TASK STATEMENT - Update the entries below by changing "Screen dimensions:" to "Display size:" wherever it occurs, and return them with everything else unchanged.

INFORMATION PROVIDED -
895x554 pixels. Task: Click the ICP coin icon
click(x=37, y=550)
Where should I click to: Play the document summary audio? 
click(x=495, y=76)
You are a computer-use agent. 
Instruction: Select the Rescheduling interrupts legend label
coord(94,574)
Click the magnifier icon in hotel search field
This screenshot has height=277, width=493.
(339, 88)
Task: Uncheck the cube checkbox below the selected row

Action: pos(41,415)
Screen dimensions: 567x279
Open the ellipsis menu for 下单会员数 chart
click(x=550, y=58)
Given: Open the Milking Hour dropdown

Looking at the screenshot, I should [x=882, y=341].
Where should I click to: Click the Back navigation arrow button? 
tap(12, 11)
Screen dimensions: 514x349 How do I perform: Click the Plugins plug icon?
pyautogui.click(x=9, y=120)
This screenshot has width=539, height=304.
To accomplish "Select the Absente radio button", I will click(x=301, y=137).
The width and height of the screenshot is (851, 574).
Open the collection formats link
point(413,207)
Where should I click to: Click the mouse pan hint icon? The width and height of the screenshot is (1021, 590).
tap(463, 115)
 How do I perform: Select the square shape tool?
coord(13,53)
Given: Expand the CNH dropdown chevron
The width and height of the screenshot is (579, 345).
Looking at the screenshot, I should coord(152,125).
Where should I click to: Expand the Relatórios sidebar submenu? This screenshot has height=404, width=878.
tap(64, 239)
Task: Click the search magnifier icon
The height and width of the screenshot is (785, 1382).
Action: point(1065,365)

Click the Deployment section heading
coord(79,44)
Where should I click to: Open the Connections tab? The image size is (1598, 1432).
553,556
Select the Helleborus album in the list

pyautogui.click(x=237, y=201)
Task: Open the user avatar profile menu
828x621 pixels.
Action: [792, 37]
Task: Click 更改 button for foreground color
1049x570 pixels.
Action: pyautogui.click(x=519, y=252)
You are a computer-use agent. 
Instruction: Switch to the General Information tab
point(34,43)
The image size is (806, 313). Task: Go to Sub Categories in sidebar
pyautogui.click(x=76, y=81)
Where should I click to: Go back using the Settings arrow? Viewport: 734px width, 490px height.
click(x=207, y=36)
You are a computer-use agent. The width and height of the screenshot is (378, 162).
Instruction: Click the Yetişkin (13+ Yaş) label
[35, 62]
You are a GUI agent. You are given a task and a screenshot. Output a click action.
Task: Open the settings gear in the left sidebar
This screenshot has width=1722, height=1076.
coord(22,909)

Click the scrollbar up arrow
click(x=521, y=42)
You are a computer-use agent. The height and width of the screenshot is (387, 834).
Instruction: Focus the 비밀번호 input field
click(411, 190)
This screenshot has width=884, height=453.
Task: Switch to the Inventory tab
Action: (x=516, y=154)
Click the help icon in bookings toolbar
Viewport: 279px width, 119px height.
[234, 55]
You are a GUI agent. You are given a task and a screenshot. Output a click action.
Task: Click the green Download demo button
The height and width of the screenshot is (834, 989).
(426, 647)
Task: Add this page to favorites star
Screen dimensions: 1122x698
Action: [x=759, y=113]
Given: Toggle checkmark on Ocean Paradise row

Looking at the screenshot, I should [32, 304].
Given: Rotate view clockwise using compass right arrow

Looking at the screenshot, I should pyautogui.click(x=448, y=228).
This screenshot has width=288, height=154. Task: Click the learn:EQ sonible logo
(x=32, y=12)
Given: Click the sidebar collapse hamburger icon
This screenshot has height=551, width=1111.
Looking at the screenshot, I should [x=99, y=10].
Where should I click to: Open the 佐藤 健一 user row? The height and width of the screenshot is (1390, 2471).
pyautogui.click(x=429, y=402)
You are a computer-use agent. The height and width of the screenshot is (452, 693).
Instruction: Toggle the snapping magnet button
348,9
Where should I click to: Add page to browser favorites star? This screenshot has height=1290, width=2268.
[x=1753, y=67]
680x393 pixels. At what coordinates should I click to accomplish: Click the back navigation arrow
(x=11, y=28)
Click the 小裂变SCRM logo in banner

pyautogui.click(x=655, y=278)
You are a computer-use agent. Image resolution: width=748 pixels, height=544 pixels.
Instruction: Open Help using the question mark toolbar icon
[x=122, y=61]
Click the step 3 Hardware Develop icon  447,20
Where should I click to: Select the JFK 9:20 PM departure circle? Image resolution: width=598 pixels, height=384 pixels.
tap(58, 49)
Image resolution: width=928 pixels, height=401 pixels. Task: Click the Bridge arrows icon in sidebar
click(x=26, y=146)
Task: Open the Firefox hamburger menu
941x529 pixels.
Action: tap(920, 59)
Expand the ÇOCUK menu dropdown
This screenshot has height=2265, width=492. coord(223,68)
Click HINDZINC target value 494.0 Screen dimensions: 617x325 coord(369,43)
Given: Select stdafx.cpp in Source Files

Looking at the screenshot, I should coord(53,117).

WRITTEN SOLUTION -
895x554 pixels. Task: Click the ICP coin icon
click(x=37, y=550)
Where should I click to: Play the document summary audio? 
click(x=495, y=76)
You are a computer-use agent. 
Instruction: Select the Rescheduling interrupts legend label
coord(94,574)
Click the magnifier icon in hotel search field
This screenshot has height=277, width=493.
(339, 88)
Task: Uncheck the cube checkbox below the selected row

Action: pos(41,415)
Display size: 567x279
Open the ellipsis menu for 下单会员数 chart
click(x=550, y=58)
Given: Open the Milking Hour dropdown

Looking at the screenshot, I should [x=882, y=341].
Where should I click to: Click the Back navigation arrow button? 
tap(12, 11)
Display size: 514x349 How do I perform: Click the Plugins plug icon?
pyautogui.click(x=9, y=120)
This screenshot has width=539, height=304.
To accomplish "Select the Absente radio button", I will click(x=301, y=137).
The width and height of the screenshot is (851, 574).
Open the collection formats link
point(413,207)
Where should I click to: Click the mouse pan hint icon? The width and height of the screenshot is (1021, 590).
tap(463, 115)
 How do I perform: Select the square shape tool?
coord(13,53)
Given: Expand the CNH dropdown chevron
The width and height of the screenshot is (579, 345).
Looking at the screenshot, I should coord(152,125).
Where should I click to: Expand the Relatórios sidebar submenu? This screenshot has height=404, width=878.
tap(64, 239)
Task: Click the search magnifier icon
The height and width of the screenshot is (785, 1382).
Action: point(1065,365)

Click the Deployment section heading
coord(79,44)
Where should I click to: Open the Connections tab? The image size is (1598, 1432).
553,556
Select the Helleborus album in the list

pyautogui.click(x=237, y=201)
Task: Open the user avatar profile menu
828x621 pixels.
Action: [792, 37]
Task: Click 更改 button for foreground color
1049x570 pixels.
Action: pyautogui.click(x=519, y=252)
You are a computer-use agent. 
Instruction: Switch to the General Information tab
point(34,43)
The image size is (806, 313). Task: Go to Sub Categories in sidebar
pyautogui.click(x=76, y=81)
Where should I click to: Go back using the Settings arrow? Viewport: 734px width, 490px height.
click(x=207, y=36)
You are a computer-use agent. The width and height of the screenshot is (378, 162).
Instruction: Click the Yetişkin (13+ Yaş) label
[35, 62]
You are a GUI agent. You are given a task and a screenshot. Output a click action.
Task: Open the settings gear in the left sidebar
This screenshot has width=1722, height=1076.
coord(22,909)

Click the scrollbar up arrow
click(x=521, y=42)
You are a computer-use agent. The height and width of the screenshot is (387, 834).
Instruction: Focus the 비밀번호 input field
click(411, 190)
This screenshot has width=884, height=453.
Task: Switch to the Inventory tab
Action: (x=516, y=154)
Click the help icon in bookings toolbar
Viewport: 279px width, 119px height.
[234, 55]
You are a GUI agent. You are given a task and a screenshot. Output a click action.
Task: Click the green Download demo button
The height and width of the screenshot is (834, 989).
(426, 647)
Task: Add this page to favorites star
Display size: 1122x698
Action: [x=759, y=113]
Given: Toggle checkmark on Ocean Paradise row

Looking at the screenshot, I should [32, 304].
Given: Rotate view clockwise using compass right arrow

Looking at the screenshot, I should pyautogui.click(x=448, y=228).
This screenshot has width=288, height=154. Task: Click the learn:EQ sonible logo
(x=32, y=12)
Given: Click the sidebar collapse hamburger icon
This screenshot has height=551, width=1111.
Looking at the screenshot, I should [x=99, y=10].
Where should I click to: Open the 佐藤 健一 user row? The height and width of the screenshot is (1390, 2471).
pyautogui.click(x=429, y=402)
You are a computer-use agent. The height and width of the screenshot is (452, 693).
Instruction: Toggle the snapping magnet button
348,9
Where should I click to: Add page to browser favorites star? This screenshot has height=1290, width=2268.
[x=1753, y=67]
680x393 pixels. At what coordinates should I click to accomplish: Click the back navigation arrow
(x=11, y=28)
Click the 小裂变SCRM logo in banner

pyautogui.click(x=655, y=278)
You are a computer-use agent. Image resolution: width=748 pixels, height=544 pixels.
Instruction: Open Help using the question mark toolbar icon
[x=122, y=61]
Click the step 3 Hardware Develop icon  447,20
Where should I click to: Select the JFK 9:20 PM departure circle? Image resolution: width=598 pixels, height=384 pixels.
tap(58, 49)
Image resolution: width=928 pixels, height=401 pixels. Task: Click the Bridge arrows icon in sidebar
click(x=26, y=146)
Task: Open the Firefox hamburger menu
941x529 pixels.
Action: tap(920, 59)
Expand the ÇOCUK menu dropdown
This screenshot has height=2265, width=492. coord(223,68)
Click HINDZINC target value 494.0 Display size: 617x325 coord(369,43)
Given: Select stdafx.cpp in Source Files

Looking at the screenshot, I should coord(53,117).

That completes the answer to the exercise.